YOUR ASSIGNMENT:
Every record must appear in your reply exactly as written.
====
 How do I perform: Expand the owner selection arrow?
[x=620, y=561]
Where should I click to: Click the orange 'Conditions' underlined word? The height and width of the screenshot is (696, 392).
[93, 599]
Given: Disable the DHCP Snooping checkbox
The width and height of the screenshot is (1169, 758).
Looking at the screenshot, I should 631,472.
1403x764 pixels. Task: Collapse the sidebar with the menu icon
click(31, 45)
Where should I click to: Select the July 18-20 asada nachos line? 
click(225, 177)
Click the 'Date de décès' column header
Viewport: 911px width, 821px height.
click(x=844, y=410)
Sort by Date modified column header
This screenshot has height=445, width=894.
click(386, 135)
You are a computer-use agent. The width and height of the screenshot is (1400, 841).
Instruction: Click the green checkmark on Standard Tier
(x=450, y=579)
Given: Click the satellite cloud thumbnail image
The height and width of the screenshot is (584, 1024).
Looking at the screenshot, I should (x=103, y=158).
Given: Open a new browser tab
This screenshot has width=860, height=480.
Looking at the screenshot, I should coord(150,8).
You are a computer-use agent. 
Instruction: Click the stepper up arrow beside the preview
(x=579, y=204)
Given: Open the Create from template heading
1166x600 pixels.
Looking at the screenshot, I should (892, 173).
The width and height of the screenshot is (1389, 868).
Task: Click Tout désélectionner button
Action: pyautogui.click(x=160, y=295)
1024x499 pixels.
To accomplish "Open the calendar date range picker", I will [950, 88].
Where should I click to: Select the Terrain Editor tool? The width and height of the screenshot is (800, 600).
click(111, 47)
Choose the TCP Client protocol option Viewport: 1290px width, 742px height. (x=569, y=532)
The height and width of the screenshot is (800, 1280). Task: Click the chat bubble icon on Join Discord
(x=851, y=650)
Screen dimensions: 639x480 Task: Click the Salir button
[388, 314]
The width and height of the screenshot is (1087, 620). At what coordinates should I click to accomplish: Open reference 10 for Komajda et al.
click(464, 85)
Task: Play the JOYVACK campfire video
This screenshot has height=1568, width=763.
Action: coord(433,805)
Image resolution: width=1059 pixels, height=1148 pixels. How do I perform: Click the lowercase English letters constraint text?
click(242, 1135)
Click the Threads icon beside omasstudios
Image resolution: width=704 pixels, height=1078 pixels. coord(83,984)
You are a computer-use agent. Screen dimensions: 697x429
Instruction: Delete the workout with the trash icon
====
COMPLETED EXERCISE:
 How do I perform: Expand the owner selection arrow?
[x=620, y=561]
Where should I click to: Click the orange 'Conditions' underlined word? The height and width of the screenshot is (696, 392).
[93, 599]
Given: Disable the DHCP Snooping checkbox
The width and height of the screenshot is (1169, 758).
Looking at the screenshot, I should 631,472.
1403x764 pixels. Task: Collapse the sidebar with the menu icon
click(31, 45)
Where should I click to: Select the July 18-20 asada nachos line? 
click(225, 177)
Click the 'Date de décès' column header
Viewport: 911px width, 821px height.
click(x=844, y=410)
Sort by Date modified column header
This screenshot has height=445, width=894.
click(386, 135)
You are a computer-use agent. The width and height of the screenshot is (1400, 841).
Instruction: Click the green checkmark on Standard Tier
(x=450, y=579)
Given: Click the satellite cloud thumbnail image
The height and width of the screenshot is (584, 1024).
Looking at the screenshot, I should (x=103, y=158).
Given: Open a new browser tab
This screenshot has width=860, height=480.
Looking at the screenshot, I should coord(150,8).
You are a computer-use agent. 
Instruction: Click the stepper up arrow beside the preview
(x=579, y=204)
Given: Open the Create from template heading
1166x600 pixels.
Looking at the screenshot, I should (892, 173).
The width and height of the screenshot is (1389, 868).
Task: Click Tout désélectionner button
Action: pyautogui.click(x=160, y=295)
1024x499 pixels.
To accomplish "Open the calendar date range picker", I will [950, 88].
Where should I click to: Select the Terrain Editor tool? The width and height of the screenshot is (800, 600).
click(111, 47)
Choose the TCP Client protocol option Viewport: 1290px width, 742px height. (x=569, y=532)
The height and width of the screenshot is (800, 1280). Task: Click the chat bubble icon on Join Discord
(x=851, y=650)
Screen dimensions: 639x480 Task: Click the Salir button
[388, 314]
The width and height of the screenshot is (1087, 620). At what coordinates should I click to accomplish: Open reference 10 for Komajda et al.
click(464, 85)
Task: Play the JOYVACK campfire video
This screenshot has height=1568, width=763.
Action: coord(433,805)
Image resolution: width=1059 pixels, height=1148 pixels. How do I perform: Click the lowercase English letters constraint text?
click(242, 1135)
Click the Threads icon beside omasstudios
Image resolution: width=704 pixels, height=1078 pixels. coord(83,984)
You are a computer-use agent. Screen dimensions: 697x429
Instruction: Delete the workout with the trash icon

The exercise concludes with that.